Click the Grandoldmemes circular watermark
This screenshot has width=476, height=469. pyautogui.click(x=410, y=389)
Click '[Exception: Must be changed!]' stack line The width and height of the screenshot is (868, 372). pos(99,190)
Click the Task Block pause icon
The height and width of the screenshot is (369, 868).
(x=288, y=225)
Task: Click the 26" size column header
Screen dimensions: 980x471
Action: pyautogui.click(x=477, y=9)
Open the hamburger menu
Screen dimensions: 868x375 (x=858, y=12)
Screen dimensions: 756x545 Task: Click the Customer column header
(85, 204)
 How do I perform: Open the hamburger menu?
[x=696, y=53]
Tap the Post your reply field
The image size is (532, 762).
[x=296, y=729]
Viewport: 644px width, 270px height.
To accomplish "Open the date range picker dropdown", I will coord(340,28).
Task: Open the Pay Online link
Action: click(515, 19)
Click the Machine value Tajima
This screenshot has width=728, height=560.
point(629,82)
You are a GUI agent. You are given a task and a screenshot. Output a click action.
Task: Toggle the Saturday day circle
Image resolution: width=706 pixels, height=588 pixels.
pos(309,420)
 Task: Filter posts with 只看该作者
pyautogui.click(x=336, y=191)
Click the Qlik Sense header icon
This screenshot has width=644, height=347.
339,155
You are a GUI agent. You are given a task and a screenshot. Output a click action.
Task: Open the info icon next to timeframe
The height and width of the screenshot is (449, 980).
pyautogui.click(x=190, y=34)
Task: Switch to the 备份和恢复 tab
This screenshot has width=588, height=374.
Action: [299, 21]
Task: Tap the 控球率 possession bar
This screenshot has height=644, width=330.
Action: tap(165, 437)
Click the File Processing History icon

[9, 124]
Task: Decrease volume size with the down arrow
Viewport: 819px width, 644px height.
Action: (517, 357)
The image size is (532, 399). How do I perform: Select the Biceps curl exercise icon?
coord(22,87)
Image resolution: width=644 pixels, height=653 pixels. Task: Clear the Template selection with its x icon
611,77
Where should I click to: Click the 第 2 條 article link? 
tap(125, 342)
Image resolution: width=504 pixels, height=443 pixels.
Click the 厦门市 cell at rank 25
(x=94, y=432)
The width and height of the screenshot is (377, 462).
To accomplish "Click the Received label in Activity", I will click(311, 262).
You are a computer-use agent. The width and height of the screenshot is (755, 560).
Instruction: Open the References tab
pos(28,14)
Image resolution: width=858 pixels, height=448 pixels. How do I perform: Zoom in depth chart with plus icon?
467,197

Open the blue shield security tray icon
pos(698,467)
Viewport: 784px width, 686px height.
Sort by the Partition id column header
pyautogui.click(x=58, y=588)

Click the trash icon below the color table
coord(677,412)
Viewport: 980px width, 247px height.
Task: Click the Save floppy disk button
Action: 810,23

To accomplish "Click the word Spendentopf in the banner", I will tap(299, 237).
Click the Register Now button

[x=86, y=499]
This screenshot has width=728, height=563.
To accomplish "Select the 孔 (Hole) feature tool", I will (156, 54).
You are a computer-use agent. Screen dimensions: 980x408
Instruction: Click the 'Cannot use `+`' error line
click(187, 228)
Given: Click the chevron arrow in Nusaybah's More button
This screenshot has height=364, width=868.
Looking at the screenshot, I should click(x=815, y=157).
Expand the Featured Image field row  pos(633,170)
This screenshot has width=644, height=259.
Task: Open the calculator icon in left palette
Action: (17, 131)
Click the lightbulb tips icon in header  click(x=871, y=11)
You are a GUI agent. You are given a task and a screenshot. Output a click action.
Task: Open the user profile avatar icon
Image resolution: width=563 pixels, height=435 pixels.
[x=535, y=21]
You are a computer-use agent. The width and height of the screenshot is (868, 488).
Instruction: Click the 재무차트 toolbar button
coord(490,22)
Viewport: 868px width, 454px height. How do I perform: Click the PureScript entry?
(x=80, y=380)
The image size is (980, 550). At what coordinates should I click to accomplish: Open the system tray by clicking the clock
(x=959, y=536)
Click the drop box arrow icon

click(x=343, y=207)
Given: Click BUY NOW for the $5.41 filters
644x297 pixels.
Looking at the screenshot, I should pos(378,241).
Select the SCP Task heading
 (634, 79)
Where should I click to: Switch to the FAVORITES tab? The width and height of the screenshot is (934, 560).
_ _ _
--- WORK INSTRUCTION ---
Each line of the records with the word "Switch" in it is to be copied.

--- OUTPUT OF THE EXERCISE ---
Task: Switch to the 备份和恢复 tab
Where should I click to: Switch to the FAVORITES tab? The width and height of the screenshot is (934, 560).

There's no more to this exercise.